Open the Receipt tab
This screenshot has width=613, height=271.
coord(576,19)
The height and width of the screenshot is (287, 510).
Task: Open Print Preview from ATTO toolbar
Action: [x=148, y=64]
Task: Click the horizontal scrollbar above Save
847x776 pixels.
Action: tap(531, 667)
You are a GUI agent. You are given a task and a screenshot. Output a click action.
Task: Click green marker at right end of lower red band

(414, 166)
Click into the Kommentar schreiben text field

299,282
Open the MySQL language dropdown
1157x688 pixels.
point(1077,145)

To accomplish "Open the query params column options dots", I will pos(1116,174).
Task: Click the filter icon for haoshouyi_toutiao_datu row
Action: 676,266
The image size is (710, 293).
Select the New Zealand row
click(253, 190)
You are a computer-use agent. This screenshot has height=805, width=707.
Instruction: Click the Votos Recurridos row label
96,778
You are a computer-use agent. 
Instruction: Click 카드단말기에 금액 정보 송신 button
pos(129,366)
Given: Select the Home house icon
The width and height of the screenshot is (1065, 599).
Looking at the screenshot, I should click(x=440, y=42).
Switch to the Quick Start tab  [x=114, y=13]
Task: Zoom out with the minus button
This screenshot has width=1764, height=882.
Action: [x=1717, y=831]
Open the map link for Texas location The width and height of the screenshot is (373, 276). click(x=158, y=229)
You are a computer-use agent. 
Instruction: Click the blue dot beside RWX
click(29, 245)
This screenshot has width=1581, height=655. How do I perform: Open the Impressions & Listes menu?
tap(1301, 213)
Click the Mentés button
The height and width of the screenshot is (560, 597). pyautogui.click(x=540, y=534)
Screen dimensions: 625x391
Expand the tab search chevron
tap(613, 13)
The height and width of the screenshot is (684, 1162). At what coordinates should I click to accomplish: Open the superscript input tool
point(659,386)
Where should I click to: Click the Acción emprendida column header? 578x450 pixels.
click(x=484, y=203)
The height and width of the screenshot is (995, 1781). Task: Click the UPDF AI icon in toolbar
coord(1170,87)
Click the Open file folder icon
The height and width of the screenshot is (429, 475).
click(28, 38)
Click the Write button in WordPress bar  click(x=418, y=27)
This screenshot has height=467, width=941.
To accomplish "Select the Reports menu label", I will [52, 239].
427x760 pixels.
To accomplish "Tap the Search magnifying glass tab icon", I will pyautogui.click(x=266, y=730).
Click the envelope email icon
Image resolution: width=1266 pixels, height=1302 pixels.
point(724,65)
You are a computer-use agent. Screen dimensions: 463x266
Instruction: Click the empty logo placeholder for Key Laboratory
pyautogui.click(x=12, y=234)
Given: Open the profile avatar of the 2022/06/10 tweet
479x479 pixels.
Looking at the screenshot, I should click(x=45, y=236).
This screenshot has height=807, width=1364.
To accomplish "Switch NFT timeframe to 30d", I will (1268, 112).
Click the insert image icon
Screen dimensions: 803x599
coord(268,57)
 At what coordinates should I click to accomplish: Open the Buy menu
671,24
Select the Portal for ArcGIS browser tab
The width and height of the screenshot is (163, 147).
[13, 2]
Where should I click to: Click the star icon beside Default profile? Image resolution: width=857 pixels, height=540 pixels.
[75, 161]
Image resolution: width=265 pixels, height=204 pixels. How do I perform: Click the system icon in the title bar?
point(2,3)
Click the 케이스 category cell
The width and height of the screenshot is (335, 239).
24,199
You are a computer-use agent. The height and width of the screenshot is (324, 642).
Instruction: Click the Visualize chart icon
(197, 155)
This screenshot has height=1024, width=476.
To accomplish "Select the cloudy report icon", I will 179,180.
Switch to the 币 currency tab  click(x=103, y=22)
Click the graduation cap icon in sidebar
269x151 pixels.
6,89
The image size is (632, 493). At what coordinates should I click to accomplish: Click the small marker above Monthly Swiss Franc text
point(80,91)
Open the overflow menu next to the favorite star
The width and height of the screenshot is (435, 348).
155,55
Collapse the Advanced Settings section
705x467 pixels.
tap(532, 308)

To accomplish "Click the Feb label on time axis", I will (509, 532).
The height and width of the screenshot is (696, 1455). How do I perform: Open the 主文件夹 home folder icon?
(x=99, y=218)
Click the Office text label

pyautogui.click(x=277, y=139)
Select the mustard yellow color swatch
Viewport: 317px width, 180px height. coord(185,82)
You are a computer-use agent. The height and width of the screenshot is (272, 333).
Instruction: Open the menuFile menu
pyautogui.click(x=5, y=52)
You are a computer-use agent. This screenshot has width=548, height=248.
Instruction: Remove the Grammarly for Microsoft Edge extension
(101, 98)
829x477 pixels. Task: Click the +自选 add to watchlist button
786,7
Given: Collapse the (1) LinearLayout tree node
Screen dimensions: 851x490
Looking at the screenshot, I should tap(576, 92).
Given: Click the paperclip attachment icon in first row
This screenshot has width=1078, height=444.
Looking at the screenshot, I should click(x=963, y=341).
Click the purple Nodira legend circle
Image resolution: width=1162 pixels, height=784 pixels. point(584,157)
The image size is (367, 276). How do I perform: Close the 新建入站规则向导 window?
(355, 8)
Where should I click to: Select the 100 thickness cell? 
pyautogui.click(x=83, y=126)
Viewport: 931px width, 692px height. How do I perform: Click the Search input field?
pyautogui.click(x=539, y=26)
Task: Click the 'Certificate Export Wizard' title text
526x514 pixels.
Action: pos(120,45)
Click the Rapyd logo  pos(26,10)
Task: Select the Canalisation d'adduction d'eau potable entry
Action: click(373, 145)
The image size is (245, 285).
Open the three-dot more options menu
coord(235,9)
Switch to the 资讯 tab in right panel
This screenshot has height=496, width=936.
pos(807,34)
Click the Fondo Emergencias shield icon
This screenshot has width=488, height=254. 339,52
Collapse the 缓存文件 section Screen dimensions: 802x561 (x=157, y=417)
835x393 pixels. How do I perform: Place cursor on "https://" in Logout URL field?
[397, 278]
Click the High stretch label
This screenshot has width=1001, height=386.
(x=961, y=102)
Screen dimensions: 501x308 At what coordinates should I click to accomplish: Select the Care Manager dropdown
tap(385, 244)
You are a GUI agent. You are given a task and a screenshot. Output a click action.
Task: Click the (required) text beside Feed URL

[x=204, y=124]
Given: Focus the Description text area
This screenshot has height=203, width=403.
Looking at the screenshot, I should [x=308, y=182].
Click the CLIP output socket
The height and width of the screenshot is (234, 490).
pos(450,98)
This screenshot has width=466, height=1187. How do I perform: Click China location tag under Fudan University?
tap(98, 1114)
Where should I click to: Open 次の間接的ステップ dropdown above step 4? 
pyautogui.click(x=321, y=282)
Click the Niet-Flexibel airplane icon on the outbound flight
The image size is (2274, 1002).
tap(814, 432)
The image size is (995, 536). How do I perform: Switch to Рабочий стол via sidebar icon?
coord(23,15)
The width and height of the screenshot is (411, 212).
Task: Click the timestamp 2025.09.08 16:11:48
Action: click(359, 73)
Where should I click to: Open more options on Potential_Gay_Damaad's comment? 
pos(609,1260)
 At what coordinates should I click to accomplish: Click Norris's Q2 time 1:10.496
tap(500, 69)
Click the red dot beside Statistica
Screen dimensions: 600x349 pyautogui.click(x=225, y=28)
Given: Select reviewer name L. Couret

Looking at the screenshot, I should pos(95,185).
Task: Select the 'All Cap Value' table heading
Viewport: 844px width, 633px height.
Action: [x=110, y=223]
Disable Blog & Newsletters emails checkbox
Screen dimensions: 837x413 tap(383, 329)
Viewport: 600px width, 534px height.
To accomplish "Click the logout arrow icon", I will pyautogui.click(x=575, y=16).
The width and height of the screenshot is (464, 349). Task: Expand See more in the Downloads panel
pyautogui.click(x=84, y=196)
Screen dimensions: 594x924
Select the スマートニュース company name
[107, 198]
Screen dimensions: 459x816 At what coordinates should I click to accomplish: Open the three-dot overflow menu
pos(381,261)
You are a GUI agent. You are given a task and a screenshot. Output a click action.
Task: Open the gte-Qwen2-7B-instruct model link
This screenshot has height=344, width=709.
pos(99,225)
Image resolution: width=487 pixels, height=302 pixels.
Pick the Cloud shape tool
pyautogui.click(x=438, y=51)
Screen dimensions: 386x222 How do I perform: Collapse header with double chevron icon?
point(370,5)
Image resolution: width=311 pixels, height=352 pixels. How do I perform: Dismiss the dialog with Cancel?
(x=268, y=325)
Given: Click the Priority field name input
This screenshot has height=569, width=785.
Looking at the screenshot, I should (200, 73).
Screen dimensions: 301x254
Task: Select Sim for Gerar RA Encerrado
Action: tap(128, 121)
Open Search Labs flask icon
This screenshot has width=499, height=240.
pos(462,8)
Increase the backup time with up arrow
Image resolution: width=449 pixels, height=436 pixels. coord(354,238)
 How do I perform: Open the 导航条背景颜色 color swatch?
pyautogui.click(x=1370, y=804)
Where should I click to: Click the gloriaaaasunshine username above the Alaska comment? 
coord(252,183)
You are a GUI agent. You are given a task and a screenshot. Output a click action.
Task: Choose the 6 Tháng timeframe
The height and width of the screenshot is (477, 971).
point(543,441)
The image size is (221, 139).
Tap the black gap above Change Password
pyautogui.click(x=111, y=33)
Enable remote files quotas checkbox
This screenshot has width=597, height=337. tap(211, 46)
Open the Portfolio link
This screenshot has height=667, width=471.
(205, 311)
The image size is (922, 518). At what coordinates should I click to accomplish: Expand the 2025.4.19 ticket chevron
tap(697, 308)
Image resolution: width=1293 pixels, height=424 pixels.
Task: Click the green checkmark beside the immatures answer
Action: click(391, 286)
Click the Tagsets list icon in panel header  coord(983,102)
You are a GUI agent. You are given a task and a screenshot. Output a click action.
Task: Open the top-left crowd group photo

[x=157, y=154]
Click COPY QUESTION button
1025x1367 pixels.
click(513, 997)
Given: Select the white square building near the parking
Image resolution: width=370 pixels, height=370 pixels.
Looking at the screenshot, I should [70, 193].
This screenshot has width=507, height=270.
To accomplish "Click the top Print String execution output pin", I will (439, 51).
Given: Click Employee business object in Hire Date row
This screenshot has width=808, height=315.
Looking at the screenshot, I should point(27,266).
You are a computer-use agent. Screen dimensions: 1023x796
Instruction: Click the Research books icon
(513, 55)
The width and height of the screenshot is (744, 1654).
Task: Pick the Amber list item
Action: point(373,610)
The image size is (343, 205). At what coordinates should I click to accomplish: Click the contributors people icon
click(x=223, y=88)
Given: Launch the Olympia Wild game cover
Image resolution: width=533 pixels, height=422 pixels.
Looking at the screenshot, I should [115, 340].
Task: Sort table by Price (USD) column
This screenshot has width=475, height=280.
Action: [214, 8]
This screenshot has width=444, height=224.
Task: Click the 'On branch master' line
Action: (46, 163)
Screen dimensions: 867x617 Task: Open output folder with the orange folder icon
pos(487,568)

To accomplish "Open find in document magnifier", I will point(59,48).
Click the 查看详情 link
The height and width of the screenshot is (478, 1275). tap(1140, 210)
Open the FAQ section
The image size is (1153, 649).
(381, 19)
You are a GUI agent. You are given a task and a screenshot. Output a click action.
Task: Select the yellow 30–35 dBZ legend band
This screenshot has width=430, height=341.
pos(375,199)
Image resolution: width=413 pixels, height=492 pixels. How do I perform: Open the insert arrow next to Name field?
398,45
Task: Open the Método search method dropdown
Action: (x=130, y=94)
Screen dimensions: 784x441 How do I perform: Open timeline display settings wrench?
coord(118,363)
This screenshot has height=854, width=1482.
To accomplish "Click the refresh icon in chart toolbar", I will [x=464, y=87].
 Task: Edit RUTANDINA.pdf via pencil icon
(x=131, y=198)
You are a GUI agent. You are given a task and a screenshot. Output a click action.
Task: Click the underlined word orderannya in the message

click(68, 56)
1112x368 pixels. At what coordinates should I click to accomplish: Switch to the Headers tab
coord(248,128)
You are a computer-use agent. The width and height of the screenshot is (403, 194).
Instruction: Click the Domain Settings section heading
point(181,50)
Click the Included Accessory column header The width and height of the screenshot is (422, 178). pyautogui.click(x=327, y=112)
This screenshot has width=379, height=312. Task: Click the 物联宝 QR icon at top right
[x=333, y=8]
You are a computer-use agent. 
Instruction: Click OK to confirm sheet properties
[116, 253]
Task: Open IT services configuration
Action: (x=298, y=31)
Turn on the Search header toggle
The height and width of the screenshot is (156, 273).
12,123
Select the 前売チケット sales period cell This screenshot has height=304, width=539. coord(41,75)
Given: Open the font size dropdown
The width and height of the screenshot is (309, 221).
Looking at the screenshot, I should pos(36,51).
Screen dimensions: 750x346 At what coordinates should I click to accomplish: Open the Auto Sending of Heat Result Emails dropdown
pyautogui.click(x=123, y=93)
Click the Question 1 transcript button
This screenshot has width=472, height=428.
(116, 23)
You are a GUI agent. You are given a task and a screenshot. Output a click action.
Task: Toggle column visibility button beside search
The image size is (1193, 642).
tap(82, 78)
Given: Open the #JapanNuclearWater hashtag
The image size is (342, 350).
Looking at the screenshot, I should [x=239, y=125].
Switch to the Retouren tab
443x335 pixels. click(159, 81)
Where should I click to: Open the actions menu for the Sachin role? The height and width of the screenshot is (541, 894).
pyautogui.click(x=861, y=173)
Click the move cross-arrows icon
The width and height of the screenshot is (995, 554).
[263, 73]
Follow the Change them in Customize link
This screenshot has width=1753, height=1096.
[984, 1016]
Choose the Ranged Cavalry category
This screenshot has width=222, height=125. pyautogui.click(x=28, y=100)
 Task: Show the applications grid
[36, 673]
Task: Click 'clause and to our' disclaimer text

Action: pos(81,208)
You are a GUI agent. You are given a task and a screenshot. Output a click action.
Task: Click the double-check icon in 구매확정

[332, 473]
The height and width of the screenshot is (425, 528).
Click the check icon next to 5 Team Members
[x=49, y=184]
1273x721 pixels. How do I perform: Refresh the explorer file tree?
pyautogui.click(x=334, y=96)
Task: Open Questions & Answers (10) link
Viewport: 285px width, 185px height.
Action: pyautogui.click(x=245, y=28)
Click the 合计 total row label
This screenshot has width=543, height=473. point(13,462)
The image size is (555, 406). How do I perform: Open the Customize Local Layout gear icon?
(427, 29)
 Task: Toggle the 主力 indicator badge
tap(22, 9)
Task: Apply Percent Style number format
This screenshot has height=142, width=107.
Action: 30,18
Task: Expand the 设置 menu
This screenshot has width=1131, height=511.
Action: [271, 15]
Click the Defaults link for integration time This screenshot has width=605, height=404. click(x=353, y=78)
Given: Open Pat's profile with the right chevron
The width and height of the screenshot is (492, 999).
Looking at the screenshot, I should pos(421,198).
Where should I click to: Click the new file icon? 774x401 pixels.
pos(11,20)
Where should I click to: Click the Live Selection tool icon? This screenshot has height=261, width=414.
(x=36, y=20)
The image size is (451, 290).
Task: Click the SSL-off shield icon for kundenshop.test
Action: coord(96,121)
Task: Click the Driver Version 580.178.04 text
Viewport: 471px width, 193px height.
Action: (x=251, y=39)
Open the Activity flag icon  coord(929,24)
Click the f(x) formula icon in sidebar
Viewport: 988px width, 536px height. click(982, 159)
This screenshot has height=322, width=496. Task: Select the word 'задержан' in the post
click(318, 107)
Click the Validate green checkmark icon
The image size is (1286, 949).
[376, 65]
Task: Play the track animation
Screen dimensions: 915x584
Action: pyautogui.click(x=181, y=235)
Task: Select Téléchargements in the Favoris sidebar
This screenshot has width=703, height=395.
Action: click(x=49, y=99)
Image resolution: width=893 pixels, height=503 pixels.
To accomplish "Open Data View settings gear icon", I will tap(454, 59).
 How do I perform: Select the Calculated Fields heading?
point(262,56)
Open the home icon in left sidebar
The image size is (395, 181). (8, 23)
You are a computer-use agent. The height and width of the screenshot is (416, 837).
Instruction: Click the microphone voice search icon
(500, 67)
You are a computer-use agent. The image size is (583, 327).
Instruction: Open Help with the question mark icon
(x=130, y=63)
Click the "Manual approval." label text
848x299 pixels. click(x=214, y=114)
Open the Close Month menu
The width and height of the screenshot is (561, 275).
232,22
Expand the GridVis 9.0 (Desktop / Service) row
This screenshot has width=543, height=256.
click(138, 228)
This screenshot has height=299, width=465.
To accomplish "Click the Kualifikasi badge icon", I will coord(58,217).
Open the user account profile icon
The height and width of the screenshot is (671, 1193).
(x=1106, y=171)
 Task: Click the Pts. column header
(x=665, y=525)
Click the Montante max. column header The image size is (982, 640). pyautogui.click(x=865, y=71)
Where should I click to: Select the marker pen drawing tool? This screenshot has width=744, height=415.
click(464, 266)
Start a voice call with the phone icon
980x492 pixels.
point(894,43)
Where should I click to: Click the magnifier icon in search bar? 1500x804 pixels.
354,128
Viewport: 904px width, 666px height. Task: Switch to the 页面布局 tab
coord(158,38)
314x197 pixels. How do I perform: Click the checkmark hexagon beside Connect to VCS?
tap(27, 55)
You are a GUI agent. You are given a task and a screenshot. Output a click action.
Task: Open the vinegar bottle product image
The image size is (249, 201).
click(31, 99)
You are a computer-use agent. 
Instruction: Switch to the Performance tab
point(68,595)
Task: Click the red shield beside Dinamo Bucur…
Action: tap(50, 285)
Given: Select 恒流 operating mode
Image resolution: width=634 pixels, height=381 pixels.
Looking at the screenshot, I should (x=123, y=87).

- What you are asked to do -
Would you print, exactly as written, every line above from the one holding "Select the スマートニュース company name" through the one holding "The image size is (221, 139).", with both included and no other lines?

- Answer section -
Select the スマートニュース company name
[107, 198]
Screen dimensions: 459x816 At what coordinates should I click to accomplish: Open the three-dot overflow menu
pos(381,261)
You are a GUI agent. You are given a task and a screenshot. Output a click action.
Task: Open the gte-Qwen2-7B-instruct model link
This screenshot has height=344, width=709.
pos(99,225)
Image resolution: width=487 pixels, height=302 pixels.
Pick the Cloud shape tool
pyautogui.click(x=438, y=51)
Screen dimensions: 386x222 How do I perform: Collapse header with double chevron icon?
point(370,5)
Image resolution: width=311 pixels, height=352 pixels. How do I perform: Dismiss the dialog with Cancel?
(x=268, y=325)
Given: Click the Priority field name input
This screenshot has height=569, width=785.
Looking at the screenshot, I should (200, 73).
Screen dimensions: 301x254
Task: Select Sim for Gerar RA Encerrado
Action: tap(128, 121)
Open Search Labs flask icon
This screenshot has width=499, height=240.
pos(462,8)
Increase the backup time with up arrow
Image resolution: width=449 pixels, height=436 pixels. coord(354,238)
 How do I perform: Open the 导航条背景颜色 color swatch?
pyautogui.click(x=1370, y=804)
Where should I click to: Click the gloriaaaasunshine username above the Alaska comment? 
coord(252,183)
You are a GUI agent. You are given a task and a screenshot. Output a click action.
Task: Choose the 6 Tháng timeframe
The height and width of the screenshot is (477, 971).
point(543,441)
The image size is (221, 139).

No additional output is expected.